= What is being asked =
What is the number of lines in the entries below that include the word "each"? Provide the number only.
■ ■ ■ ■
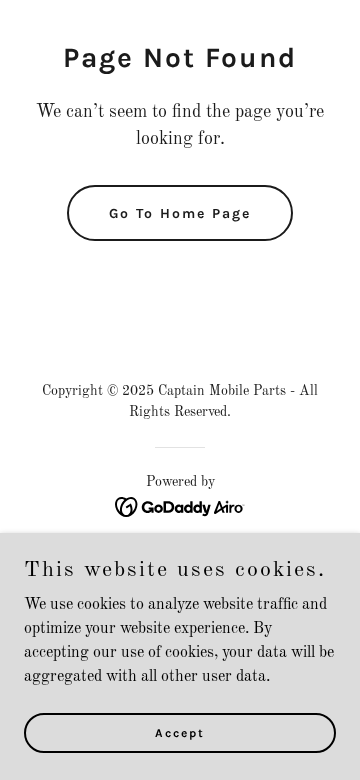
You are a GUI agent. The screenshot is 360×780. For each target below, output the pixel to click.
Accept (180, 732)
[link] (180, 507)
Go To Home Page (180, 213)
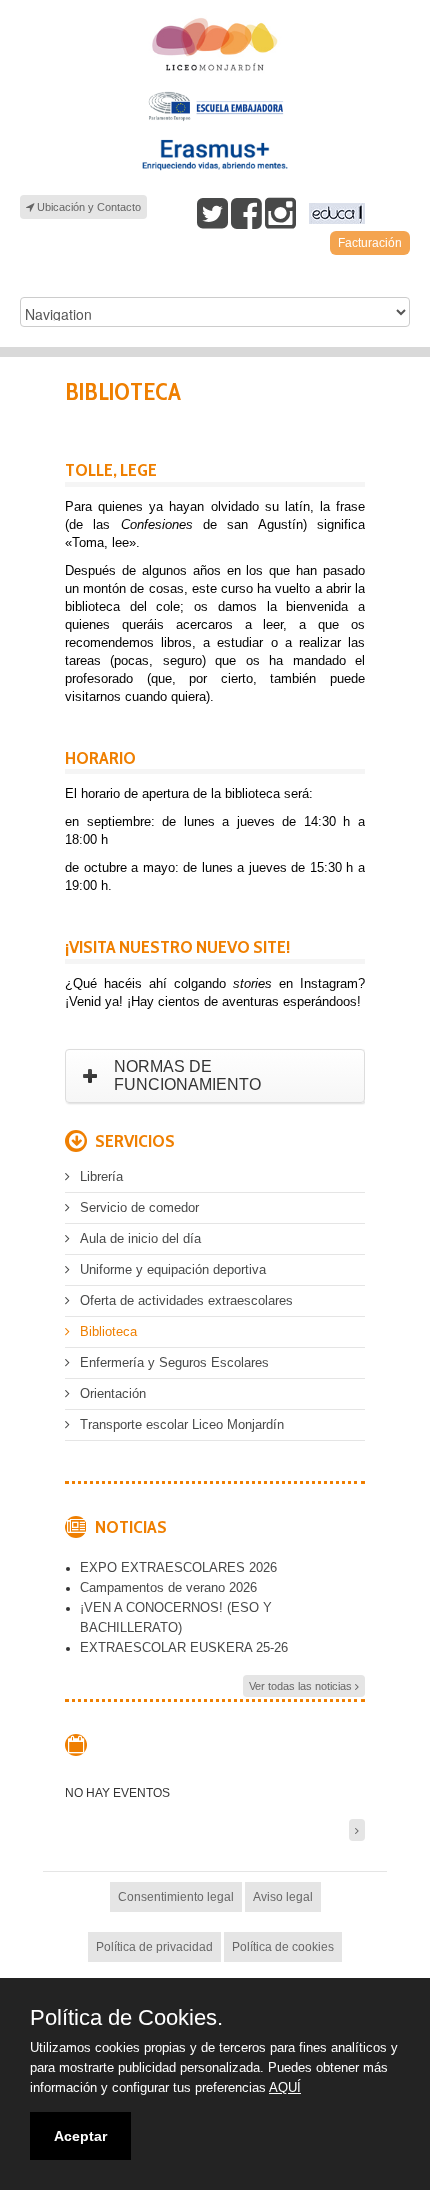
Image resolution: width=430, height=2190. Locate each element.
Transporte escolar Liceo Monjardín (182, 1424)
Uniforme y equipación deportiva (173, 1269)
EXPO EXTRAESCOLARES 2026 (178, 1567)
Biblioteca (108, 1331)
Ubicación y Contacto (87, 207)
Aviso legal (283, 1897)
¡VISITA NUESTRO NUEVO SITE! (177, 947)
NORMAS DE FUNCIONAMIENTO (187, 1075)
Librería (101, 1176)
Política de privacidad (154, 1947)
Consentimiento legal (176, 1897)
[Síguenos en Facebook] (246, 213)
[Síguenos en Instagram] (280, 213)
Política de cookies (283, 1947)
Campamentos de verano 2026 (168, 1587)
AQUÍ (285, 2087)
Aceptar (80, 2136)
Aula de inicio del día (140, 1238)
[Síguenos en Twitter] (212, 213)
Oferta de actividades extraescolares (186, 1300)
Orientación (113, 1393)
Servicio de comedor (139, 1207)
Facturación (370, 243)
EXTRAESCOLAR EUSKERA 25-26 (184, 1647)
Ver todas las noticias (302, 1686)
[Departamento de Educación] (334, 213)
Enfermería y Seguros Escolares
■ ■ ■ ■
= Reply to the exercise =
2